Another contribution is the “sloppy quorum” algorithm for the purpose of maximum availability. Traditional quorum protocol enforces W+R>N where N is the number of the designated nodes. This approach will fail if either read response or write response is less than the required number, thus reducing the available time. This paper uses backup nodes (nodes are not on the top of the preference list) to meet the criteria of W and R when some nodes are down, and asks these backup nodes to transfer data back to the original designated nodes, hence increasing the availability.

A third contribution is the detailed discussion of how to ensure load balancing. Even with consistent hashing, reaching balancing is still not a trivial thing. The adding or removing of a node requires the transfer of large amount of data while not influencing other services. This paper tries three different strategies and tries to decouple the data partitioning with data placement.

Real Applications:
Dynamo itself is successfully deployed in Amazon, indicating it a very practicable system. This is a very important example showing that “eventual consistency” system is still applicable in some of the “transactional oriented” environment. Online shopping websites are traditionally viewed as transactional based (for example, adding something to shopping cart is a single transaction); therefore, it seems that strict consistency is required. However, Amazon’s example shows that with careful design of conflict resolving policy (here merging the products in the shopping cart), an eventual consistency system would still survive in such application, and even provide better performance and availability.

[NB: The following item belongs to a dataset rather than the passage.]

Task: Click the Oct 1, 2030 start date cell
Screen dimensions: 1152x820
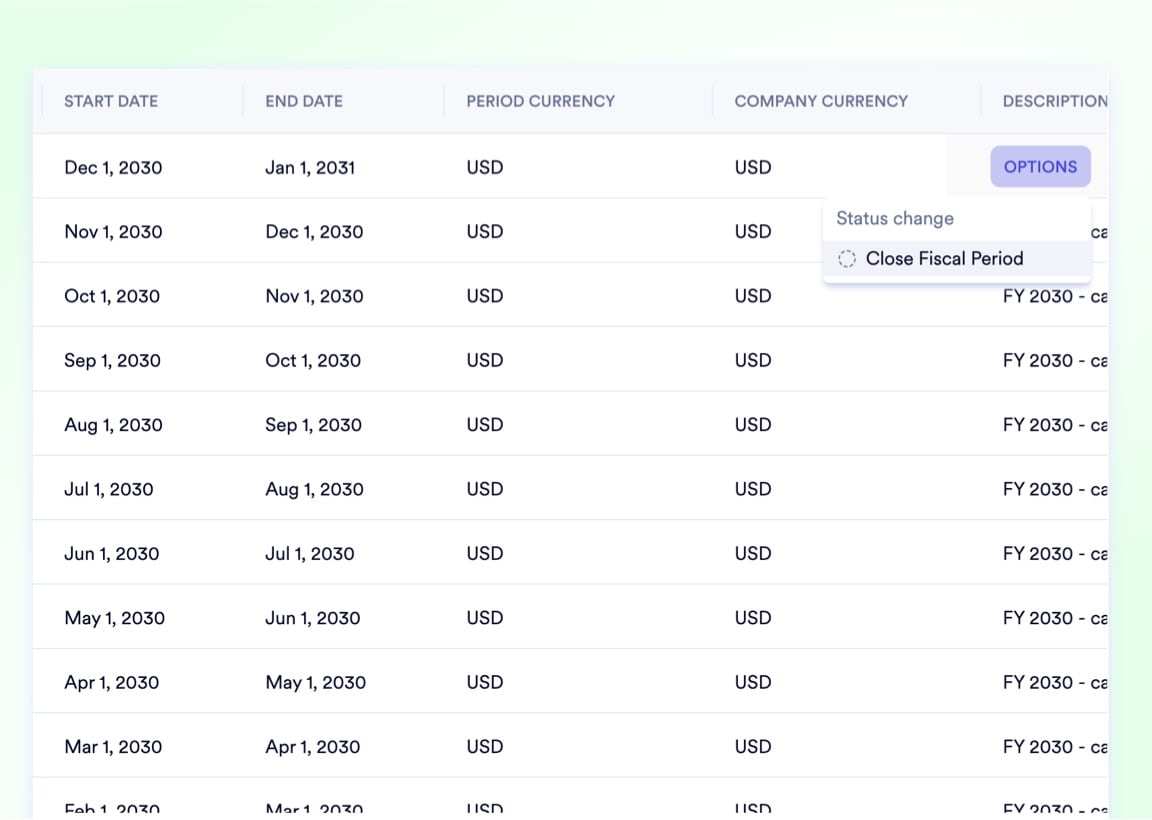Action: 112,296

Posted by: Shengqi Zhu | March 11, 2010 10:57 AM

Summary:
Dynamo is Amazon's key-value retrieval service. Its main goal is availability, so consistency is relaxed a little bit. The system uses replication as the main mechanism of fault tolerance, and by keeping it decentralized, they are able to avoid complications with single points of failure. The service is used widely among Amazon's products, and there are several optimizations that can be made for different workloads.

Problem:
The traditional way of accessing data from a large service is to use a DBMS which can maintain consistent data more easily. When the system is too large and needs to be distributed, this becomes much harder and cannot handle queries quickly. A simple key-value store can provide the answer to this problem, but maintaining availability and consistency becomes this new problem. This paper suggests techniques to achieve 99.9% availability and suggests where consistency is required and where relaxing it can help.

Contribution:
This paper's main contribution is the case study of a real system using the techniques described. Because it has been used for real workloads, the lessons learned from what has worked well and what can be improved are given. Mixing the use of many techniques, such as consistant hashing, gossip, and quorums yields great benefit in such a system. The object versioning model is also something new that we haven't seen before.

Applicability:
Clearly this paper applies to real systems, since it is the description of a real system in use today. Because Amazon is such a big player in the Web Service game, the assertions they make about their workload are legitimate. Disappointint customers can mean losing money, so measuring the availability of their services is a crucial part of running their business. Applying these methods to other systems could result in similar gains.

Posted by: Jordan Walker | March 11, 2010 09:45 AM

Summary:
The authors describe key problems and solutions to build a highly available, scalable and reliable distributed system 'Dynamo'. Replication is used to achieve reliability. Sloppy quorum and anti-entropy with Merkle trees are used for handling temporary, permanent failures. Incremental scalability is achieved using consistent hashing to partition the keys. In case the system has multiple versions, vector clocks will help in knowing ordering of events and in case of conflicts, the users can choose one of the conflict resolution techniques such as merge or last writer wins. Gossip based failure detection and recovery is used. A library is provided to the client and it keeps the list of active servers up-to-date and the client can access the 'preferred' server for better response time. Different partitioning techniques for better load balancing are also discussed and the efficiency of these techniques is evaluated. Using virtual nodes in consistent hashing to account for heterogeneity and do better load balancing is another key idea. A feedback loop is used to see if background tasks like persisting data or synchronization effect latency and background tasks can be postponed if the latency is beyond desired threshold. Instead of using median and variance for evaluating the system, SLAs are measured at 99.9th percentile of distribution and so guarantees better experience to all customers.

Contributions:

Letting the users know that perfect consistency and availability cannot be achieved and giving users the power to configure R,W and reconciliation mechanism according to applications requirements.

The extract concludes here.